> _DESCRIPCIÓN DE LA TAREA_: Convierte en una lista numerada, sin las líneas en blanco, todo lo que va en los registros de abajo desde la línea que contiene "At what coordinates should I click to accomplish: Open" hasta la que contiene "tap(115, 138)", ambas incluidas.

[Filas de datos de señalamiento]
====================

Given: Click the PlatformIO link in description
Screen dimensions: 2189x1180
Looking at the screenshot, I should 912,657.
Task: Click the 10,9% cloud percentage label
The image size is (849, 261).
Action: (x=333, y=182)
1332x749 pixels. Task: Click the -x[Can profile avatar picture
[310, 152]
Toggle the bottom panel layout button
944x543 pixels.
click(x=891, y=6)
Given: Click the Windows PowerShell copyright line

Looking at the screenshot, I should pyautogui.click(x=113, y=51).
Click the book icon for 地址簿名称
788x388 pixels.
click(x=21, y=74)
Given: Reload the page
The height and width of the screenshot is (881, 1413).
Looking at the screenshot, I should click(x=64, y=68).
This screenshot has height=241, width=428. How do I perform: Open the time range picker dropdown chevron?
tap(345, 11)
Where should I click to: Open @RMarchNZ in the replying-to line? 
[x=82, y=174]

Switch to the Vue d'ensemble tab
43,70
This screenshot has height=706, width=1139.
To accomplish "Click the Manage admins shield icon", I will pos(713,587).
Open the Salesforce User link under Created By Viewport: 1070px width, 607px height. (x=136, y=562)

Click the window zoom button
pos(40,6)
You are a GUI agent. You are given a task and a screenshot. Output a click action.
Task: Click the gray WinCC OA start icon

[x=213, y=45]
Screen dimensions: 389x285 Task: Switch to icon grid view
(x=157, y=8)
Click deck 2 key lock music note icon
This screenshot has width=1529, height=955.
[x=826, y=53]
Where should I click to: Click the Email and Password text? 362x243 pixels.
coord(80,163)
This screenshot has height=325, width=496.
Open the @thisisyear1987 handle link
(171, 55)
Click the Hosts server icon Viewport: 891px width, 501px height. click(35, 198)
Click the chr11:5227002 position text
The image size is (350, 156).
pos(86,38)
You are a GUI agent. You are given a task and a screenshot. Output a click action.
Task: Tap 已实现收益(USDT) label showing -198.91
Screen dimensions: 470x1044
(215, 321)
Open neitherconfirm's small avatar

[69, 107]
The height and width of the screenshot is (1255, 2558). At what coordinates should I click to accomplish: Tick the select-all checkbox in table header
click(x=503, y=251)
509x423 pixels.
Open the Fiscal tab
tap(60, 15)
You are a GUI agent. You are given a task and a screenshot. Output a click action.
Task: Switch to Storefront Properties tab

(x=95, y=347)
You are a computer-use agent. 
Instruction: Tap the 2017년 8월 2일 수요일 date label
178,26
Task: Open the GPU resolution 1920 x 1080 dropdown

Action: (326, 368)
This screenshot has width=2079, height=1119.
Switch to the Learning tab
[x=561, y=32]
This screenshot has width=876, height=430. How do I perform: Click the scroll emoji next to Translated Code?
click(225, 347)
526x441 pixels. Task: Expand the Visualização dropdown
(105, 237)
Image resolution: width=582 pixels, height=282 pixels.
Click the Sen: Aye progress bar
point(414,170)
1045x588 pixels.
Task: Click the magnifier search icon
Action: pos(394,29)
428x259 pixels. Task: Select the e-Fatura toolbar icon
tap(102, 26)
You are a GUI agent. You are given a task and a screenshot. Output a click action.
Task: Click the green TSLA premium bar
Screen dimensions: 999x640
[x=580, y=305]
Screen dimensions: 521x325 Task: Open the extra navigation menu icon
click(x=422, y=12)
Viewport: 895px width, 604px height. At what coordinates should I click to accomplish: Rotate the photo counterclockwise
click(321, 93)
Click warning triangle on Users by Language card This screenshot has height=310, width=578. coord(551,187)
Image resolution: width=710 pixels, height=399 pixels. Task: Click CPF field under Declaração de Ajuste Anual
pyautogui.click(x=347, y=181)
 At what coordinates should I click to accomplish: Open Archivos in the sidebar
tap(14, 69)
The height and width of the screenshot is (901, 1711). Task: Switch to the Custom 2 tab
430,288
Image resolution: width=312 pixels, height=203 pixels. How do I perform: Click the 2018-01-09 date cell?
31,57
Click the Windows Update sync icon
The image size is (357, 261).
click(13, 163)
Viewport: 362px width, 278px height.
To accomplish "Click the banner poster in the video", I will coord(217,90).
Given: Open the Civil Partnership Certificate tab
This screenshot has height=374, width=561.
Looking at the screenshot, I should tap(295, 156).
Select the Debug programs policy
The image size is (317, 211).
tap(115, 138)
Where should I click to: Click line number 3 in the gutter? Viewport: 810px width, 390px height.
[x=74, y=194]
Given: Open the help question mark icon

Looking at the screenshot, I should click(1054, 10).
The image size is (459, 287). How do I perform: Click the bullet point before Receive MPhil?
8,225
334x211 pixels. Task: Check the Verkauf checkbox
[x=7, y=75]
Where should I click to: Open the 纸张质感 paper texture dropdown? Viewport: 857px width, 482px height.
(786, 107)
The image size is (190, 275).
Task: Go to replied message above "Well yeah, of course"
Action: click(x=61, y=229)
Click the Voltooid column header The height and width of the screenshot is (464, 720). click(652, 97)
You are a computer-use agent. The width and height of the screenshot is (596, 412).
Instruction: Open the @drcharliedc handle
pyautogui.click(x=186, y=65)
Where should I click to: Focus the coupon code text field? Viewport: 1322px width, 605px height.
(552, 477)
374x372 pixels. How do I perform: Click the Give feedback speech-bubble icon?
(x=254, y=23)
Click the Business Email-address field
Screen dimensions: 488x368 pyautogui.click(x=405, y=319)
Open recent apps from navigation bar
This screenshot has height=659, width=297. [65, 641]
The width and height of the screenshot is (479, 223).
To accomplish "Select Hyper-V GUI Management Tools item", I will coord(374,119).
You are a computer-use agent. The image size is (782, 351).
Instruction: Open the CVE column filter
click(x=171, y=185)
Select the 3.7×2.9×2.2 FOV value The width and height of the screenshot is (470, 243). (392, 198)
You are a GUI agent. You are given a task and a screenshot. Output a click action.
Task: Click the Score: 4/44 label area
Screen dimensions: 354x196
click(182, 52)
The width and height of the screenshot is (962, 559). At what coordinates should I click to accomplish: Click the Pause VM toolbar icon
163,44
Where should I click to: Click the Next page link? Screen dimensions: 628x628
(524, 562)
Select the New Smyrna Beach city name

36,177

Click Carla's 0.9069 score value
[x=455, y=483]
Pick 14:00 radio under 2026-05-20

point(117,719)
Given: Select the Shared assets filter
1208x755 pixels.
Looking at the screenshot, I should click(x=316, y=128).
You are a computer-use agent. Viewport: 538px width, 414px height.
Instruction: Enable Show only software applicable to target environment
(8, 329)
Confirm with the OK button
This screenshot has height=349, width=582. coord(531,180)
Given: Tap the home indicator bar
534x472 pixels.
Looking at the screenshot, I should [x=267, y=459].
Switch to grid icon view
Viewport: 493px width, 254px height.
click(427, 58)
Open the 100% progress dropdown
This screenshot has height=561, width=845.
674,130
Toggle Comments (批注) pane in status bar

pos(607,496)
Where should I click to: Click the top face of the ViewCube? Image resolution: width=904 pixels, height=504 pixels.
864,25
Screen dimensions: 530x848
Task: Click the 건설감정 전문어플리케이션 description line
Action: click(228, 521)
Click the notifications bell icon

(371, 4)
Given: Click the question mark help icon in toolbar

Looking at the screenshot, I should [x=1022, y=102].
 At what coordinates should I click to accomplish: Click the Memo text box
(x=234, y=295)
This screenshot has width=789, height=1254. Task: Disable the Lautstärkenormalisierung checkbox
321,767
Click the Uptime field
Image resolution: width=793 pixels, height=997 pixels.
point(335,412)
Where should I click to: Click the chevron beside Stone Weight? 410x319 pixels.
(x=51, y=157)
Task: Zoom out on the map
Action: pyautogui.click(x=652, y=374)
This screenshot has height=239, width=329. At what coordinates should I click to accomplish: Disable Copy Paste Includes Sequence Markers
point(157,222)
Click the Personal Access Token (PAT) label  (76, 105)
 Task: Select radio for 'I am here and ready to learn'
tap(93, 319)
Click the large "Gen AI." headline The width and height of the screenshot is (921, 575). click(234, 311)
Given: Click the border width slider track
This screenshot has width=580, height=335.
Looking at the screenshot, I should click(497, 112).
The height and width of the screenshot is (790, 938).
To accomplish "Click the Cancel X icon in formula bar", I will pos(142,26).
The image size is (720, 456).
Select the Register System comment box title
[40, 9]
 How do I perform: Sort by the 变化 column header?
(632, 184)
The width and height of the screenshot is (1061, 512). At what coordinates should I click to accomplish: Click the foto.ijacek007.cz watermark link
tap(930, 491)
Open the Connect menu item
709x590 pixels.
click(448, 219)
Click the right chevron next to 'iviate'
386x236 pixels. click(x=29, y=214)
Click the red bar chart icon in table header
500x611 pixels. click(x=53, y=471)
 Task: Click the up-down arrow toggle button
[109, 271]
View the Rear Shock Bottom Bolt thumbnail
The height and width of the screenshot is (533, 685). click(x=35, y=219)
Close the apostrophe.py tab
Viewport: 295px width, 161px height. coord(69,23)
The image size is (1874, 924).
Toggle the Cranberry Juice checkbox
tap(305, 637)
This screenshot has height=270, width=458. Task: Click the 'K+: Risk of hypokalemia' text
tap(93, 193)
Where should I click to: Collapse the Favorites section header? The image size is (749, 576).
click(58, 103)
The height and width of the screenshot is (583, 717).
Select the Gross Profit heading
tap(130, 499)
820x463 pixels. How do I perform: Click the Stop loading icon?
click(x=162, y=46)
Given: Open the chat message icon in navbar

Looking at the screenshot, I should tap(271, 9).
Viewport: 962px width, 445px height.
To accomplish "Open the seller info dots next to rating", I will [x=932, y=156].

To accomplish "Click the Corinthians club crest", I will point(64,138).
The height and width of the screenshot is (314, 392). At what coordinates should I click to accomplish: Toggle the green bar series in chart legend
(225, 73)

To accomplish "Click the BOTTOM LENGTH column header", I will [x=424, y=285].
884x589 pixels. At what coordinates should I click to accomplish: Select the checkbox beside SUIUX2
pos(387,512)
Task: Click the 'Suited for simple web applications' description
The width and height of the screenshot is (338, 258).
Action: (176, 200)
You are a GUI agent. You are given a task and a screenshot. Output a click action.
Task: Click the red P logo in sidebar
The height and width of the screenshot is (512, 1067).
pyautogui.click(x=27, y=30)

====================

> _RESPUESTA ESCRITA_:
1.  At what coordinates should I click to accomplish: Open Archivos in the sidebar
2. tap(14, 69)
3. The height and width of the screenshot is (901, 1711). Task: Switch to the Custom 2 tab
4. 430,288
5. Image resolution: width=312 pixels, height=203 pixels. How do I perform: Click the 2018-01-09 date cell?
6. 31,57
7. Click the Windows Update sync icon
8. The image size is (357, 261).
9. click(13, 163)
10. Viewport: 362px width, 278px height.
11. To accomplish "Click the banner poster in the video", I will coord(217,90).
12. Given: Open the Civil Partnership Certificate tab
13. This screenshot has height=374, width=561.
14. Looking at the screenshot, I should tap(295, 156).
15. Select the Debug programs policy
16. The image size is (317, 211).
17. tap(115, 138)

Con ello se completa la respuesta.